Some tips about parallel tasks

  • Be busy when it is busy and have fun when it is not busy
  • Create a task, think about the solutions, importantly, think about why our results are not correct
  • Write our task down before we start and close it after we finish it (I am using Marp (Markdown Slides).)
  • Do not delete any data if we are sure. Just buy more storage!
  • Utilize all hardware resources we have. Do not make them have a rest.

How to sell our idea

Write a good paper

  • Tell a well-constructed story
  • Conduct reader-centred writing: straightforward and clear
  • Write in unity, support, and coherence
  • Find reviewers who haven't joined your discussion
  • Revise context and sentences, and do editing
  • Minimize disadvantages.

A detailed analysis at the story level

  1. What we cannot control
    • How many papers were submitted to a conference and the target acceptance rate.
    • Which reviewers would revise our paper, and how they know about what we are doing.
  2. What we can control
    • Importance/Novelty/Superior
    • Reasonable techniques and good enough implementation
    • Clear writing
    • Handle small flaws
  3. Storyline
    • Importance, limitations of existing work, new theory and new techniques, evaluation
  4. Title: Summary of our work; Be attractive; No details
  5. Abstract: 2-minute storyline; Use hypernyms; No technical details;
  6. Introduction: 10-minute storyline; Show rationals; No concrete details;
  7. Background: Big background; Terminologies; Motivating Example
  8. System, Implementation, and Evaluation: Problems -> Approaches -> Why -> How well
  9. Related work: Introduce related works and Highlight the difference
  10. Discussion: Answer reviewers' questions and hint the future work
  11. Conclusion: Summarize and extract new knowledge

Clear writing in the section and paragraph-level

  • Each paragraph has its goal.

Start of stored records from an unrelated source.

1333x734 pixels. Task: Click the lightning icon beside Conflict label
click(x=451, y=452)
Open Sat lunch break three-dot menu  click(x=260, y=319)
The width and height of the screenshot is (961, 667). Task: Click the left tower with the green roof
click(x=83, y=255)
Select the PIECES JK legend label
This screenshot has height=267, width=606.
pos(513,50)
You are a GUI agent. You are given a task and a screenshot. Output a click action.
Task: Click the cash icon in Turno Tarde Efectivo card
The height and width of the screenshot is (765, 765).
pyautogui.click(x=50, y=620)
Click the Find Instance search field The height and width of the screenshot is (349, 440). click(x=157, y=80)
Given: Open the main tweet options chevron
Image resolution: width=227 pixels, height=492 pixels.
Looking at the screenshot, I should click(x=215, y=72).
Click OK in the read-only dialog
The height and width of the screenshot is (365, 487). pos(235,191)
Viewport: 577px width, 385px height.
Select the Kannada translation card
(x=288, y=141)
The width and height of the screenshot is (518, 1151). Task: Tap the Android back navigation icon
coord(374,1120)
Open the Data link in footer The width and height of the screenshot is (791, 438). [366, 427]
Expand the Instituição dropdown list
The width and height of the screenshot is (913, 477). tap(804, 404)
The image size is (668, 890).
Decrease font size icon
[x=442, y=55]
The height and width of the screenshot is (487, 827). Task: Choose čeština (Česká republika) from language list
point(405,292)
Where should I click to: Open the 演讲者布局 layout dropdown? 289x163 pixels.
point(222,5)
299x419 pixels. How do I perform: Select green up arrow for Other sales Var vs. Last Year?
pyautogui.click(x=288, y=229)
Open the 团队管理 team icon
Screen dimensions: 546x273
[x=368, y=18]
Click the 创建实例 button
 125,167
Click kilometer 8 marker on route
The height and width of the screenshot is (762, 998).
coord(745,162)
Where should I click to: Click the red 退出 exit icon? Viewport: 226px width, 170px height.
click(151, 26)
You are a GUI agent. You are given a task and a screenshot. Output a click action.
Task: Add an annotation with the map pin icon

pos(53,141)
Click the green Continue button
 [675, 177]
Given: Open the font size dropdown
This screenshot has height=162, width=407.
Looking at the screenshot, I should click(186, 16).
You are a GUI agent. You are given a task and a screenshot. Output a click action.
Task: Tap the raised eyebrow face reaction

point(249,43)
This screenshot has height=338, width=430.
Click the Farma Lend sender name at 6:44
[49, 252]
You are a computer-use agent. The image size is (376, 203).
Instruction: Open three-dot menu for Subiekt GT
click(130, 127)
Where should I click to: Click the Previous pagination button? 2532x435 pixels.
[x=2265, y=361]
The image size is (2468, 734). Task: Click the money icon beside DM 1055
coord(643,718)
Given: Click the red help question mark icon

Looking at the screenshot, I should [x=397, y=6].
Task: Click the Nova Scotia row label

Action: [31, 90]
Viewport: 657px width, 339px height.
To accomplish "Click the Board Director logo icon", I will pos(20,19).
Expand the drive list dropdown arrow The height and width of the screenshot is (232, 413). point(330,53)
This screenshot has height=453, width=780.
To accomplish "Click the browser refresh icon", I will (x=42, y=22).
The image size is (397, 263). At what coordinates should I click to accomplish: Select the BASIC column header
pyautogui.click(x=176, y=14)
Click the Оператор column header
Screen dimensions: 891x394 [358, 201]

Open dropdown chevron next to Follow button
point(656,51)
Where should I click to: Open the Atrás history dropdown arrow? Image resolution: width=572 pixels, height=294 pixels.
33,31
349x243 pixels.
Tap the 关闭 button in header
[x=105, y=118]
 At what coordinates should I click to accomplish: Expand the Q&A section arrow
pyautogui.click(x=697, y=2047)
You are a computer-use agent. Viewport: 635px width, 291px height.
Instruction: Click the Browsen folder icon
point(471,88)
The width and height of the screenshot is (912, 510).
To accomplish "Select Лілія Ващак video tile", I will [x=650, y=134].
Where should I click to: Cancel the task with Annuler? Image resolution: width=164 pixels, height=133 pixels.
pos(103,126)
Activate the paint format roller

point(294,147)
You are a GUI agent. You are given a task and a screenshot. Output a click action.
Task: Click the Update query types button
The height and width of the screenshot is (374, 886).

Make sure the topic sentence highlights the goal.
  • Schema of a concept: Concept Name: Definition of concept. Example of Concept.
  • A strong argument includes 1) point, 2) theoretical argument (papers), 3) factual argument (data).
    • Be confident but do not overclaim.
    • Be critical but be not rude.
  • Schema of the introduction of a section: Description; Importance; Links.
  • Homepage
  • Twitter
  • Main conference session
  • Poster session
  • Inter/Intra-Group

How to solve a problem (WIP)

In general, we will define a problem as a computation problem in computer science. The tools we have are threat models, system primitives, etc. For algorithms, we think about decidability, time, and storage complexity.

Classification

Classification is the first naive and powerful tool we are supposed to use. In fact, we use this tool implicitly every day. When we are talking about fuzzers, we will split them into black-box, white-box, and grey-box fuzzers. If someone asks us what is this, why is this, and how is this, probably the first answer is to ask what categories are of "this". If someone asks us what our favourite food is, we may ask: what categories of food we are asking?